## Aufgaben
#1 Entnehmen Sie dem Artikel über die Wiederbelebung Hirntoter den Abschnitt von „Mit Stammzellen, Lasern“ bis „Organspende zu überleben.“ Wort für Wort.
#2 Schreiben Sie den Artikel über die Wiederbelebung Hirntoter im Anschluss an seinen letzten Satz weiter.
*** Text
Medizin US-Forscher wollen mit Stammzellen Hirntote wiederbeleben

Düsseldorf · Es klingt wie die moderne Version von Frankenstein: US-Wissenschaftler versuchen in Indien, hirntote Patienten wiederzubeleben. Profitieren könnten auch Menschen, die an Parkinson oder den Folgen eines Schlaganfalls leiden.

 Das Gehirn ist ein komplexes Gebilde, das beim Hirntod bislang als unwiderruflich verloren gilt. US-Wissenschaftler der Unternehmen Bioquark und Revita Life Sciences glauben aber, dass es eine Möglichkeit gibt, das Nervensystem zu reaktivieren.

Das Gehirn ist ein komplexes Gebilde, das beim Hirntod bislang als unwiderruflich verloren gilt. US-Wissenschaftler der Unternehmen Bioquark und Revita Life Sciences glauben aber, dass es eine Möglichkeit gibt, das Nervensystem zu reaktivieren.

Foto: Shutterstock.com/ Naeblys

Zugegeben, der Name "Bioquark" klingt nicht vertrauenserweckend. Aber so heißt das US-Biotech-Unternehmen, das in einem Joint Venture von der amerikanischen Gesundheitsbehörde und der Ethik-Kommission die Erlaubnis erhalten hat, an 20 hirntoten Patienten zu experimentieren. Was verstörend klingt, geschieht mit der Erlaubnis der Angehörigen und in Zusammenarbeit mit dem Anupam Hospital in Rudrapur im indischen Bundesstaat Uttarakhand.

Mit Stammzellen, Lasern und Nerven-Stimulationstechniken, die bei Koma-Patienten bereits Erfolge zeigten, möchte man eine Reaktion des Nervensystems provozieren - an 20 Menschen zwischen 15 und 65 Jahren, die nach einem Unfall für hirntot erklärt wurden. Das heißt, es gibt keine messbare Aktivität mehr im Gehirn, und die Betroffenen werden nur noch mithilfe von Maschinen an Leben gehalten. Eine weitere Bedingung für den Versuch ist, dass die Patienten keine Organspender sind. Angesichts des unsicheren Ausgangs des Experiments möchte man niemand anderem die Chance nehmen, durch eine Organspende zu überleben.
******
*** Die Daten
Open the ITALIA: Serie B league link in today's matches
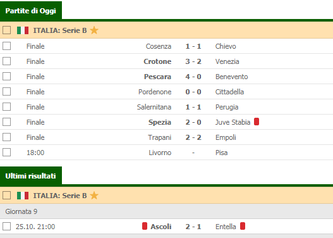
******
## Ihre Antworten
#1
Mit Stammzellen, Lasern und Nerven-Stimulationstechniken, die bei Koma-Patienten bereits Erfolge zeigten, möchte man eine Reaktion des Nervensystems provozieren - an 20 Menschen zwischen 15 und 65 Jahren, die nach einem Unfall für hirntot erklärt wurden. Das heißt, es gibt keine messbare Aktivität mehr im Gehirn, und die Betroffenen werden nur noch mithilfe von Maschinen an Leben gehalten. Eine weitere Bedingung für den Versuch ist, dass die Patienten keine Organspender sind. Angesichts des unsicheren Ausgangs des Experiments möchte man niemand anderem die Chance nehmen, durch eine Organspende zu überleben.

#2
"Das ist der erste Versuch seiner Art und eine weiterer Schritt, um schlussendlich den Tod umzukehren", sagt Dr. Ira Pastor, Vorstandsvorsitzender von Bioquark, dem Magazin "Science World Report". In dieser ersten Phase des sogenannten ReAnima-Projekts erwarten die Forscher allerdings noch keine bahnbrechenden Ergebnisse. "Unsere langfristige Vision ist, dass eine vollständige Genesung möglich ist", sagt Pastor dem Fachblatt "Medical Daily". Aber darauf liege in der erste Studie nicht der Fokus. Es sei dennoch der erste Stein in der Brücke zu dem Ziel.

Generell gehe es nun darum, das Verfahren zu testen und zu zeigen, dass es tatsächlich eine minimale, aber feststellbare Reaktion auf die Behandlung gibt. Dafür werden die Patienten regelmäßig in einem Magnetresonanztomographen untersucht, um Veränderungen im Gehirn und vor allem im oberen Rückenmark festzustellen. Das geht fließend über in die unterste Region des Hirnstammes: der Bereich, der die Atmung steuert und den Herzschlag kontrolliert. Sollte sich dort das tote Hirngewebe wiederbeleben lassen, müsste sich eine Reaktion zeigen.

Die Nervenzellen sollen durch die Therapie eine Art Neu-Start durchführen und ihre Arbeit wieder aufnehmen. Vorbild dafür sind Amphibien wie die Salamander, die tatsächlich in der Lage sind, substanzielle Teile ihres Gehirns und Gehirnstammes nicht nur zu reaktivieren, sondern nach einer Verletzung sogar nachwachsen zu lassen.

Allerdings warnen die Wissenschaftler vor zu großen Erwartungen. Zwar ist man überzeugt, irgendwann hirntote Patienten wiederbeleben zu können. Aber der Weg sei noch lang, bis man in echte klinische Tests mit zufällig ausgewählten Patienten treten kann und nicht, wie in dem Versuch, mit gezielt ausgesuchten Menschen. Zudem sind einige Ärzte skeptisch, ob es überhaupt funktioniert. So sagte Dr. Dean Burnett, Neurowissenschaftler an der Universität Cardiff, der britischen Zeitung "Daily Mail": Auch wenn man in den vergangenen Jahren gelernt habe, dass das Gehirn und das Nervensystem nicht so irreparabel sei, wie lange angenommen wurde. "Der Gedanke, dass der Hirntod relativ einfach umgekehrt werden kann, scheint sehr weit hergeholt angesichts unseres neurowissenschaftlichen Verständnisses."

Doch selbst wenn das große Ziel nicht erreicht werden kann, wäre es für die beteiligten Unternehmen auch ein Erfolg, wenn man beschädigte Hirnareale zumindest teilweise wieder herstellen kann. Für die Opfer unter anderem von Schlaganfällen oder auch für Patienten, die unter neurodegenerativen Krankheiten wie Parkinson leiden, würde das neue Hoffnung bedeuten.